9 – Brrr…

Pas un séjour de rêve, ce Tartare. Enfoui sous les Enfers, il était une succession de déserts brûlants et maléfiques, de marécages puants, de lacs glacés et d’étangs pourrissants. Un miroir inversé du Ciel, où se terrait, sous de noirs nuages, le palais de la Nuit obscure.

C’était là aussi que se réfugiaient le Jour et la Nuit quand ils n’étaient pas de service sur terre, et aussi les deux fils de la Nuit : le Sommeil et la Mort.

Il leur avait fallu des semaines pour y arriver. Les six explorateurs progressaient l’un derrière l’autre en silence, ne sachant à quel danger s’attendre… en dehors bien sûr des gouffres de soufre irrespirable et des trous de lave sournoisement masqués par la brume.

— Poussez pas, derrière !

Dans ce lieu où toute chose trouvait son origine et sa fin, régnait un air à la fois brûlant et glacé, et les affreuses tempêtes qui le balayaient ne s’arrêtaient que pour céder la place à des tornades plus effroyables encore.

L’espace et le temps s’étiraient au milieu des bourrasques et des ténèbres, les voyageurs avaient l’impression qu’ils n’arriveraient jamais. Pourtant ils avaient un avantage sur tous ceux qui s’étaient aventurés ici avant eux : les cinq aînés avaient été élevés dans des profondeurs noires et mouvantes, ils ne craignaient pas les remous et voyaient dans l’obscurité aussi bien qu’au grand jour.

Le plus amusant, c’est que celui qui leur avait procuré cet avantage était… Cronos lui-même !

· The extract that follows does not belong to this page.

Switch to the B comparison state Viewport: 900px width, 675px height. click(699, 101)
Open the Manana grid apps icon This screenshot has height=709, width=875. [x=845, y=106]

Bien malgré lui, évidemment.

Et ça allait lui revenir en boomerang, parce que, grâce à cet avantage, ses enfants s’apprêtaient à libérer du sombre Tartare ses plus implacables ennemis.

Zeus ayant grandi dans le monde de la lumière, il n’y voyait rien, mais il avançait en donnant une main à Hestia devant, l’autre à Déméter derrière, et il se sentait en sécurité. Qu’il était bon de faire partie d’une fratrie !

Poséidon, qui avait pris la tête (il ne fallait pas compter sur ce peureux d’Hadès), s’arrêta brusquement et tendit le doigt vers l’avant :

— Regardez !

Au fond des ténèbres, on apercevait une lueur. Et, éclairé par cette lueur, un monstre terrifiant. Nos aventuriers se figèrent.

L’horrible créature était couverte d’écailles, elle avait pour cheveux des serpents venimeux et un scorpion lui servait de foulard. À sa ceinture pendaient un ours, un lion, une hyène menaçante et d’autres bêtes des plus sauvages. Campé, la gardienne du Tartare !

La lueur qui l’éclairait venait du fleuve de feu qui protégeait les trois remparts d’airain. Pas besoin de porte, entrevoir le monstre qui gardait les lieux suffisait à dissuader les plus vaillants.

Même Zeus.

Cependant il avait appris de ses maîtres qu’il ne fallait jamais montrer sa peur. Et encore moins devant ceux qui comptaient sur lui – ce qui était le cas de ses frères et sœurs.

Comme il était le seul à savoir se battre, il repassa devant.

Mais dire qu’il était confiant, non.